**WORK ORDER:** Copy out each line below exactly as written.

(Stored data entries)
* * *

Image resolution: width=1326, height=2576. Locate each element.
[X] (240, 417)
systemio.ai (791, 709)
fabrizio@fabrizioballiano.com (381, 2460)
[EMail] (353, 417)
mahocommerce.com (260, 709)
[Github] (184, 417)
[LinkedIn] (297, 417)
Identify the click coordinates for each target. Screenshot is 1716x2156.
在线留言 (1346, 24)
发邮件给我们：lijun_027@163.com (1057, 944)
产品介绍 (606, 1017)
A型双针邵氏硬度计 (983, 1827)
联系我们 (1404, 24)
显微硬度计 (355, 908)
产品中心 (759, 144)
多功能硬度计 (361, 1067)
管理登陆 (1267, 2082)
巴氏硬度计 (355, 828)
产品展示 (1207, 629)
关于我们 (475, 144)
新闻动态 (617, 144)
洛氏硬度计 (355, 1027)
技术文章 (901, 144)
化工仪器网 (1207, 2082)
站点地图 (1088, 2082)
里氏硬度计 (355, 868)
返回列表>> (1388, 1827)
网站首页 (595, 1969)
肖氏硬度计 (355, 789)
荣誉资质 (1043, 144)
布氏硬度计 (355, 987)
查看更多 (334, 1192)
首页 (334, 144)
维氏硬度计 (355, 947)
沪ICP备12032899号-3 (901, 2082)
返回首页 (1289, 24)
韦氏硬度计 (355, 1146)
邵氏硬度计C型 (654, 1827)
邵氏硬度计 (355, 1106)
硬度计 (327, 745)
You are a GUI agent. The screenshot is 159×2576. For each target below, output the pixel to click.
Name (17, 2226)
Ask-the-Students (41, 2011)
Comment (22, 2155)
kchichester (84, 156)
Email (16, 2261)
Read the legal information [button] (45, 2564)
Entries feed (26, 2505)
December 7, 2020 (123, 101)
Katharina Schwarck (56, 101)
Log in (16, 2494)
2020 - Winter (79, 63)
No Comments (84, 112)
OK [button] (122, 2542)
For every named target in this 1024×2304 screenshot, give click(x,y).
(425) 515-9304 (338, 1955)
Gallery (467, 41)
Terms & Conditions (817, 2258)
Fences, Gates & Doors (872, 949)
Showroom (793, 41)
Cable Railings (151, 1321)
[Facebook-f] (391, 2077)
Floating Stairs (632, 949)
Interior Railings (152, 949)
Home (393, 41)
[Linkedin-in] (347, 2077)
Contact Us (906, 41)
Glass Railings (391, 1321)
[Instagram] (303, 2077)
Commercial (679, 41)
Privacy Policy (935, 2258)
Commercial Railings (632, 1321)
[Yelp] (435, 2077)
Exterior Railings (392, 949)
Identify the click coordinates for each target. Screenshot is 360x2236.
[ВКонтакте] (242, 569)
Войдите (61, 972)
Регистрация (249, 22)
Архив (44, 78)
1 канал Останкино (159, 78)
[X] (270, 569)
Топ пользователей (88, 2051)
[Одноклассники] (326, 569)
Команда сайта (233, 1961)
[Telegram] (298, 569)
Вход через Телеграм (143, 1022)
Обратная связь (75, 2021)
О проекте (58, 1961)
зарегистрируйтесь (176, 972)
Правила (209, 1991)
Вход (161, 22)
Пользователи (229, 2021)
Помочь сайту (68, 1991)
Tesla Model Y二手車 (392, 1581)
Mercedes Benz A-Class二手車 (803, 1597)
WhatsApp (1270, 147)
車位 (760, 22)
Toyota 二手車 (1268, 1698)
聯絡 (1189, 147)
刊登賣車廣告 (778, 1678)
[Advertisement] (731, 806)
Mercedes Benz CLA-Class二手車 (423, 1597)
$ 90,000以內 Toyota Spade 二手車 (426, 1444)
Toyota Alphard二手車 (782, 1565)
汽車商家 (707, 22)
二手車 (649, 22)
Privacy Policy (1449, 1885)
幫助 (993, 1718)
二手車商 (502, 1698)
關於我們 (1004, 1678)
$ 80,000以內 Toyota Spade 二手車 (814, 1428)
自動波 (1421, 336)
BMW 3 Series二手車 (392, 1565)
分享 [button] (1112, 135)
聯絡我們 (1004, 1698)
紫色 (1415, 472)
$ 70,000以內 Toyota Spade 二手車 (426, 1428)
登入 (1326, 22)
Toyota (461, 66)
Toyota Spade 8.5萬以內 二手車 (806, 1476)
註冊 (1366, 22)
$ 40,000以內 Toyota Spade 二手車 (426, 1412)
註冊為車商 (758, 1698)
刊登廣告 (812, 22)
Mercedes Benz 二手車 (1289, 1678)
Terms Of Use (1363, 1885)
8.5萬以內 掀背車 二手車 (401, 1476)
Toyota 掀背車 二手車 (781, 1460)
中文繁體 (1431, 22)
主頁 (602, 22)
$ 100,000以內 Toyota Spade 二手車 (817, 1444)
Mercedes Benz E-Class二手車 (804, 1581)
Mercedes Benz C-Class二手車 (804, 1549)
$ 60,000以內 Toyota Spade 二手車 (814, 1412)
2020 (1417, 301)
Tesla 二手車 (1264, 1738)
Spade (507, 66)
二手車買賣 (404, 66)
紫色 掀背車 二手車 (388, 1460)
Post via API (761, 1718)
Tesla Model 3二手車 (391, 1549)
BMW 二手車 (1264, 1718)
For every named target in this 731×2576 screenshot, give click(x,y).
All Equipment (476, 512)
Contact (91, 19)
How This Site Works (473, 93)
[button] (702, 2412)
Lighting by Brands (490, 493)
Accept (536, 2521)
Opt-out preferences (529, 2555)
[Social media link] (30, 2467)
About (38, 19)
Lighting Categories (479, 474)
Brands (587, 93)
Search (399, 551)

* * *

**SOLUTION TO THE PROBLEM:**
Image resolution: width=1326, height=2576. Locate each element.
[X] (240, 417)
systemio.ai (791, 709)
fabrizio@fabrizioballiano.com (381, 2460)
[EMail] (353, 417)
mahocommerce.com (260, 709)
[Github] (184, 417)
[LinkedIn] (297, 417)
Identify the click coordinates for each target. Screenshot is 1716x2156.
在线留言 (1346, 24)
发邮件给我们：lijun_027@163.com (1057, 944)
产品介绍 (606, 1017)
A型双针邵氏硬度计 (983, 1827)
联系我们 (1404, 24)
显微硬度计 (355, 908)
产品中心 (759, 144)
多功能硬度计 (361, 1067)
管理登陆 (1267, 2082)
巴氏硬度计 (355, 828)
产品展示 (1207, 629)
关于我们 (475, 144)
新闻动态 (617, 144)
洛氏硬度计 (355, 1027)
技术文章 (901, 144)
化工仪器网 (1207, 2082)
站点地图 (1088, 2082)
里氏硬度计 (355, 868)
返回列表>> (1388, 1827)
网站首页 (595, 1969)
肖氏硬度计 (355, 789)
荣誉资质 (1043, 144)
布氏硬度计 (355, 987)
查看更多 (334, 1192)
首页 (334, 144)
维氏硬度计 (355, 947)
沪ICP备12032899号-3 (901, 2082)
返回首页 (1289, 24)
韦氏硬度计 (355, 1146)
邵氏硬度计C型 (654, 1827)
邵氏硬度计 (355, 1106)
硬度计 (327, 745)
You are a GUI agent. The screenshot is 159×2576. For each target below, output the pixel to click.
Name (17, 2226)
Ask-the-Students (41, 2011)
Comment (22, 2155)
kchichester (84, 156)
Email (16, 2261)
Read the legal information [button] (45, 2564)
Entries feed (26, 2505)
December 7, 2020 (123, 101)
Katharina Schwarck (56, 101)
Log in (16, 2494)
2020 - Winter (79, 63)
No Comments (84, 112)
OK [button] (122, 2542)
For every named target in this 1024×2304 screenshot, give click(x,y).
(425) 515-9304 (338, 1955)
Gallery (467, 41)
Terms & Conditions (817, 2258)
Fences, Gates & Doors (872, 949)
Showroom (793, 41)
Cable Railings (151, 1321)
[Facebook-f] (391, 2077)
Floating Stairs (632, 949)
Interior Railings (152, 949)
Home (393, 41)
[Linkedin-in] (347, 2077)
Contact Us (906, 41)
Glass Railings (391, 1321)
[Instagram] (303, 2077)
Commercial (679, 41)
Privacy Policy (935, 2258)
Commercial Railings (632, 1321)
[Yelp] (435, 2077)
Exterior Railings (392, 949)
Identify the click coordinates for each target. Screenshot is 360x2236.
[ВКонтакте] (242, 569)
Войдите (61, 972)
Регистрация (249, 22)
Архив (44, 78)
1 канал Останкино (159, 78)
[X] (270, 569)
Топ пользователей (88, 2051)
[Одноклассники] (326, 569)
Команда сайта (233, 1961)
[Telegram] (298, 569)
Вход через Телеграм (143, 1022)
Обратная связь (75, 2021)
О проекте (58, 1961)
зарегистрируйтесь (176, 972)
Правила (209, 1991)
Вход (161, 22)
Пользователи (229, 2021)
Помочь сайту (68, 1991)
Tesla Model Y二手車 (392, 1581)
Mercedes Benz A-Class二手車 (803, 1597)
WhatsApp (1270, 147)
車位 (760, 22)
Toyota 二手車 (1268, 1698)
聯絡 (1189, 147)
刊登賣車廣告 (778, 1678)
[Advertisement] (731, 806)
Mercedes Benz CLA-Class二手車 (423, 1597)
$ 90,000以內 Toyota Spade 二手車 (426, 1444)
Toyota Alphard二手車 (782, 1565)
汽車商家 (707, 22)
二手車 (649, 22)
Privacy Policy (1449, 1885)
幫助 (993, 1718)
二手車商 (502, 1698)
關於我們 (1004, 1678)
$ 80,000以內 Toyota Spade 二手車 (814, 1428)
自動波 (1421, 336)
BMW 3 Series二手車 (392, 1565)
分享 [button] (1112, 135)
聯絡我們 (1004, 1698)
紫色 (1415, 472)
$ 70,000以內 Toyota Spade 二手車 (426, 1428)
登入 (1326, 22)
Toyota (461, 66)
Toyota Spade 8.5萬以內 二手車 (806, 1476)
註冊 (1366, 22)
$ 40,000以內 Toyota Spade 二手車 (426, 1412)
註冊為車商 (758, 1698)
刊登廣告 (812, 22)
Mercedes Benz 二手車 (1289, 1678)
Terms Of Use (1363, 1885)
8.5萬以內 掀背車 二手車 (401, 1476)
Toyota 掀背車 二手車 (781, 1460)
中文繁體 (1431, 22)
主頁 (602, 22)
$ 100,000以內 Toyota Spade 二手車 (817, 1444)
Mercedes Benz E-Class二手車 (804, 1581)
Mercedes Benz C-Class二手車 (804, 1549)
$ 60,000以內 Toyota Spade 二手車 (814, 1412)
2020 (1417, 301)
Tesla 二手車 (1264, 1738)
Spade (507, 66)
二手車買賣 (404, 66)
紫色 掀背車 二手車 (388, 1460)
Post via API (761, 1718)
Tesla Model 3二手車 (391, 1549)
BMW 二手車 (1264, 1718)
For every named target in this 731×2576 screenshot, give click(x,y).
All Equipment (476, 512)
Contact (91, 19)
How This Site Works (473, 93)
[button] (702, 2412)
Lighting by Brands (490, 493)
Accept (536, 2521)
Opt-out preferences (529, 2555)
[Social media link] (30, 2467)
About (38, 19)
Lighting Categories (479, 474)
Brands (587, 93)
Search (399, 551)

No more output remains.